On the basis of phase 2 and 3 trials, the most common (>10%) adverse reactions in patients receiving 223RaCl2 were nausea, diarrhea, vomiting, and peripheral edema. The most common hematologic abnormalities were anemia, lymphocytopenia, leukopenia, thrombocytopenia, and neutropenia (52). One study reviewed the 1-y clinical experience with 223RaCl2 in 25 mCRPC patients (55). About one-quarter of the cohort completed the entire 6-dose treatment cycle. Advancing soft-tissue disease was the primary reason for the cessation of therapy. Adverse events were mild and manageable. A decline in the serum alkaline phosphatase level was more common than a decline in the PSA level. Another retrospective investigation reviewed the clinical experience after 532 cycles of 223RaCl2 administration in 110 patients (56). That study showed that there were significant reductions in the serum alkaline phosphatase level and pain score and that progression risk was associated with a decrease in the serum PSA doubling time. Simultaneous external-beam radiation therapy was associated with an increased risk of bone marrow failure.

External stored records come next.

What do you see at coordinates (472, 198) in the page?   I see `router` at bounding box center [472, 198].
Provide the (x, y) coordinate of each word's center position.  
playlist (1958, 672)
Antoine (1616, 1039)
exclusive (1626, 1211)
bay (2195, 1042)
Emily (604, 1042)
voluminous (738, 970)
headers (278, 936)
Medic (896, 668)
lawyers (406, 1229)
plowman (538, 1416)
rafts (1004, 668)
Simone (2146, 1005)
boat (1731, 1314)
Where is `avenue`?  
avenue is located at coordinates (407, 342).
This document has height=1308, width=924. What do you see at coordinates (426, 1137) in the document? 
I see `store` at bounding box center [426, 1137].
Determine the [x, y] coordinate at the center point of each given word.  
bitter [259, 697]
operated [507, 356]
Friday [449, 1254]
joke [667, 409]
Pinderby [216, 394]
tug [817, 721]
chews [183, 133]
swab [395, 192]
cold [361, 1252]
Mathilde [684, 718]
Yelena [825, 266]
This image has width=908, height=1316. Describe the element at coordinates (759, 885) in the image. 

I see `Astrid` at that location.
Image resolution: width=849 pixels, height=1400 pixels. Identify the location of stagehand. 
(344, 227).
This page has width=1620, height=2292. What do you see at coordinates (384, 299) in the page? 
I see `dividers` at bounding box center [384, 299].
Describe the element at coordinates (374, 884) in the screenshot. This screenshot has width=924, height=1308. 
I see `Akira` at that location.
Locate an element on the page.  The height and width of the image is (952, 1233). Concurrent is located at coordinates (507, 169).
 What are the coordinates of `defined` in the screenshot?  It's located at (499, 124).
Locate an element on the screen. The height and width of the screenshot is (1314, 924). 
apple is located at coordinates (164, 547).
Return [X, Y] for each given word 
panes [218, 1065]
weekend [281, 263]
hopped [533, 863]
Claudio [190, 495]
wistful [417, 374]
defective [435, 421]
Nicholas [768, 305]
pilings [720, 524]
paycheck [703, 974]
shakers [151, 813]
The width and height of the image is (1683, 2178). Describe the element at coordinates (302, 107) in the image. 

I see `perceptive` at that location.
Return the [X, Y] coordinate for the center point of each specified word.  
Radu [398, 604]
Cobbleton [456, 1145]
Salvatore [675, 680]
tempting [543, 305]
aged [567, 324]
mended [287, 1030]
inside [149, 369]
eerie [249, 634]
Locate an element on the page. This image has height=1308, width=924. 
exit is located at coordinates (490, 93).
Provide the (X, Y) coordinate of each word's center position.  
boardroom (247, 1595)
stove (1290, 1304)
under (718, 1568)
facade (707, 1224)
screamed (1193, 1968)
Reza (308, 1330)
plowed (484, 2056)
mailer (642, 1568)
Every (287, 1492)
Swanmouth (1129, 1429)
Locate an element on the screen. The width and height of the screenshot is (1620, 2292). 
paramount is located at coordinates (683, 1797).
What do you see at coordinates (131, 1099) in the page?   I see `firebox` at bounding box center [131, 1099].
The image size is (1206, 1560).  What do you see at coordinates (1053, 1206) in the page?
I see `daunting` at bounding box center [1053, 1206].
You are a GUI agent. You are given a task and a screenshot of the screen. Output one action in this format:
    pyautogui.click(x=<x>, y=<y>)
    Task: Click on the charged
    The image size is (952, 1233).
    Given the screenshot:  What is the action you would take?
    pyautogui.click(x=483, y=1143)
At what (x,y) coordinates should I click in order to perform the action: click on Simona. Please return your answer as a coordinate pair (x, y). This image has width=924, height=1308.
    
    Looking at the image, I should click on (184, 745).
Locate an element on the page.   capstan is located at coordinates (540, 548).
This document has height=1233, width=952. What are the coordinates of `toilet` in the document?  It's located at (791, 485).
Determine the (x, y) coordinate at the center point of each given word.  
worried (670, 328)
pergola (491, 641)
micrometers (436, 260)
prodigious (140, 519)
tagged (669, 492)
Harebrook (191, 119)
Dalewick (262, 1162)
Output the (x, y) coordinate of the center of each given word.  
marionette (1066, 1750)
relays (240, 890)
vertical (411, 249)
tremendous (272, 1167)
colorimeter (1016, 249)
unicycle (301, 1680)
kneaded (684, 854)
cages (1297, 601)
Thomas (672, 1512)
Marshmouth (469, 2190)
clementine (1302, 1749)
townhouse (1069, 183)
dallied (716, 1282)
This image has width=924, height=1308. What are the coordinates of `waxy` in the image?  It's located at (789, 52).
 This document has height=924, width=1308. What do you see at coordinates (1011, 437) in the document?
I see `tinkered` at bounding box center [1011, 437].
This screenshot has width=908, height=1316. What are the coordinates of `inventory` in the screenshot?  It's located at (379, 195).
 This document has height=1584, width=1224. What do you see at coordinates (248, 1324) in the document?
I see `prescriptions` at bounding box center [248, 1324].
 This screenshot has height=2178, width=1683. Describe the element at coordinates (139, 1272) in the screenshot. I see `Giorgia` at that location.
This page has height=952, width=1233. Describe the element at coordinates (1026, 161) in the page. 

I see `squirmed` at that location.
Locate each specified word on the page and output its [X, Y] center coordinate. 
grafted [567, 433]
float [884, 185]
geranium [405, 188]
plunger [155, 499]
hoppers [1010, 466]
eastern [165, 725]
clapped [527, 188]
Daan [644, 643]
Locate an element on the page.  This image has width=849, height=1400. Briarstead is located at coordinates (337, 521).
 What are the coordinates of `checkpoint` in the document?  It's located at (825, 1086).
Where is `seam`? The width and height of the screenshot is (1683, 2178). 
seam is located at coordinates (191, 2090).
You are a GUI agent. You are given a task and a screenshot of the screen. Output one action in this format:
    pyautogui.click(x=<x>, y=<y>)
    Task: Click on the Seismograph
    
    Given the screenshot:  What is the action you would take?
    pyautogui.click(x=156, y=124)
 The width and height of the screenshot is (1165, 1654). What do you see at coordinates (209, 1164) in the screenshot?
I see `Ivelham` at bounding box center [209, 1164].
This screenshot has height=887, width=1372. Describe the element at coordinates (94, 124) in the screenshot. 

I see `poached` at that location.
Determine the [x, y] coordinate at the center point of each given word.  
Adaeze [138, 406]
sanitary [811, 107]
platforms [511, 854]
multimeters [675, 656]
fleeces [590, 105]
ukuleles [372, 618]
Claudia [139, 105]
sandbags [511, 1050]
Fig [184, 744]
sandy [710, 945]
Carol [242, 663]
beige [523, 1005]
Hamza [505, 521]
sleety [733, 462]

The effectiveness of 223RaCl2 therapy was recently evaluated in relation to skeletal tumor burden on whole-body 18F-NaF PET/CT (57). In 42 patients, skeletal tumor burden indices derived from PET/CT at baseline were highly correlated and were significant independent predictors of OS. In an earlier study, an SUVmax threshold of 10 was shown to exclude nearly all normal bone activity from volumetric calculations (58).
18F-NaF PET provides superior diagnostic performance compared with 99mTc-MDP bone scintigraphy for the evaluation of patients with PC. Radionuclide therapy for painful bone metastases is undergoing a significant resurgence because of the introduction of 223Ra and the use of radiopharmaceuticals in combination with standard chemotherapy. These developments will contribute significantly to the care of patients with PC in the era of personalized and precision medicine (59).
Hossein Jadvar was supported in part by National Institutes of Health grants R01-CA111613, R21-CA142426, R21-EB017568, and P30-CA014089. No other potential conflict of interest relevant to this article was reported.